Posted on June 14, 2019, in Miscellany and tagged , , , , . Bookmark the permalink. 3 Comments.

  1. Only way this possibly works is if the prices are lower, which it doesn’t sound like they are. That combined with the fact that they aren’t selling Steam keys, so any game you buy there is disconnected from the primary PC gaming hub, and yea, I don’t see it.

    Plus many games today are linked to accounts, with pre-order bonuses and such. How are they handling that? What about consumables or anything multiplayer?

    Like

    • They are likely removing the base game license and reselling just that, so you’ll have pre-order bonuses sitting on your account without a game to apply them to; nobody today expects pre-order bonuses from used games. But otherwise, yeah, it’s a pickle. Don’t most game bans do so on the license key level? Perhaps there will be fine print that says “getting key banned will prevent you from reselling this game.”

      Aside from that though, there are two things to like here. First, that game reselling is a thing at all. And secondly? Technically any game you buy on that storefront will be 25% off (or so) permanently. Assuming you don’t actually have to wait for a buyer to resell your key, that is. Buy a $60 game, finish it, and sell it for $15, making the total outlay $45 instead. Even if the MSRP drops to $40 by the time you can resell it (after 90 days), you’ll still have gotten $10 back, meaning you received ~16% discount.
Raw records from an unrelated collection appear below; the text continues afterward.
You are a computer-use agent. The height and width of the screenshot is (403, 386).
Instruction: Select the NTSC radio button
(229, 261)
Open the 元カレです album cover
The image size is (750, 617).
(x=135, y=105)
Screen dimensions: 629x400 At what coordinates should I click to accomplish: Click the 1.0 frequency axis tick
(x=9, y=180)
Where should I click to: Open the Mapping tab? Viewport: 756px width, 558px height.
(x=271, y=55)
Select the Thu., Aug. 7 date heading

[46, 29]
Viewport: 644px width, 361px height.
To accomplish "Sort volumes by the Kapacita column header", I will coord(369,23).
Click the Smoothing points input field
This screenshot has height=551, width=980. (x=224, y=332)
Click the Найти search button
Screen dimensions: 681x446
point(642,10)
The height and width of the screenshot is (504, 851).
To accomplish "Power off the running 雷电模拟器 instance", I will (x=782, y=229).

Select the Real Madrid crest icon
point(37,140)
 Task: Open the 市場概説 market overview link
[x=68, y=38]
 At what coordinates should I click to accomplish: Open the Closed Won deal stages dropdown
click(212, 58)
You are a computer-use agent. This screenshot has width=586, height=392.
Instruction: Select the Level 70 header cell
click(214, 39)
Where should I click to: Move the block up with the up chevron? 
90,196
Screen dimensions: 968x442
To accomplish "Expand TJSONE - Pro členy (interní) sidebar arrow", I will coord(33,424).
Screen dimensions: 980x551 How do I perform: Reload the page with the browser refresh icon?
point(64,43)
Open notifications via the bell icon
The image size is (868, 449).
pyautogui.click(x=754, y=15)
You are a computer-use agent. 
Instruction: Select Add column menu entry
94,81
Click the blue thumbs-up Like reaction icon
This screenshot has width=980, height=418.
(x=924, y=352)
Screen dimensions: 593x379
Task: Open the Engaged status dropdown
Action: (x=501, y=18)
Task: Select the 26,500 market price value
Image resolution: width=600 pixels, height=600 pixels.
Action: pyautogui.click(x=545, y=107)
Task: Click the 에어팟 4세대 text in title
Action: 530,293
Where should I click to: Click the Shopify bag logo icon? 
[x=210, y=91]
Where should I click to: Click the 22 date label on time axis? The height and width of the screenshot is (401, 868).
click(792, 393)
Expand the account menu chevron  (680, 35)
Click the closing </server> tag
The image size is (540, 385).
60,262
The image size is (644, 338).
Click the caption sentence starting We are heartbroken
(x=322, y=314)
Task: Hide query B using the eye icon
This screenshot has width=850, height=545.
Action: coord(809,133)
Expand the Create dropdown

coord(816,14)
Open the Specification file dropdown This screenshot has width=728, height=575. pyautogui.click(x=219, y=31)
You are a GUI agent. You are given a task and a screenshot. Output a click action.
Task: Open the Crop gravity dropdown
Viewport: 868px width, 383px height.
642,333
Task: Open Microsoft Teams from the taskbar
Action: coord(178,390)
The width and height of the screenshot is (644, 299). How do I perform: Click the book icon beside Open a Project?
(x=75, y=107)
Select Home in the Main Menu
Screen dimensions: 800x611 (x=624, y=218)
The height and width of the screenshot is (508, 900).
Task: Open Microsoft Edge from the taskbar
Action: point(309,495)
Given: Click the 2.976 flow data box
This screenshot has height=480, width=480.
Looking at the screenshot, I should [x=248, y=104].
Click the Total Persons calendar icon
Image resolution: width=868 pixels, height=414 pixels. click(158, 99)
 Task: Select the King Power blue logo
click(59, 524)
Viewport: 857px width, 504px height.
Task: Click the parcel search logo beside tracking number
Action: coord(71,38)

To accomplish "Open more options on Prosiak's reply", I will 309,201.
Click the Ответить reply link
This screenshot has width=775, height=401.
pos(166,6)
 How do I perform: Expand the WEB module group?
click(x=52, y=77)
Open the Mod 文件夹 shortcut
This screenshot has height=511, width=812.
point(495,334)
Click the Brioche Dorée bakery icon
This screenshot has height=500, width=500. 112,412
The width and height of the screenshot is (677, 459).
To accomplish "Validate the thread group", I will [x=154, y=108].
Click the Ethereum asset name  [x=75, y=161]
Or, you know, wait until the MSRP hit $40 to begin with, and get it for effectively $30.

      Overall, I am much, much happier with this sort of real competition rather than Epic’s exclusive shenanigans. And it seems as though they are actually implementing all the standard sort of features, like cloud saves and the like.

      Liked by 1 person

  2. Selling the used license as new and giving the publisher a cut is an attempt to get a win-win out of this. Previously used games were actively bad for the publisher as they could conflict with new sales.

    The question I have is what are you getting 25% of? I buy Doom or whatever at $60 new and sell it 3 years later when it retails for $30. Do I get $15 or $7.50?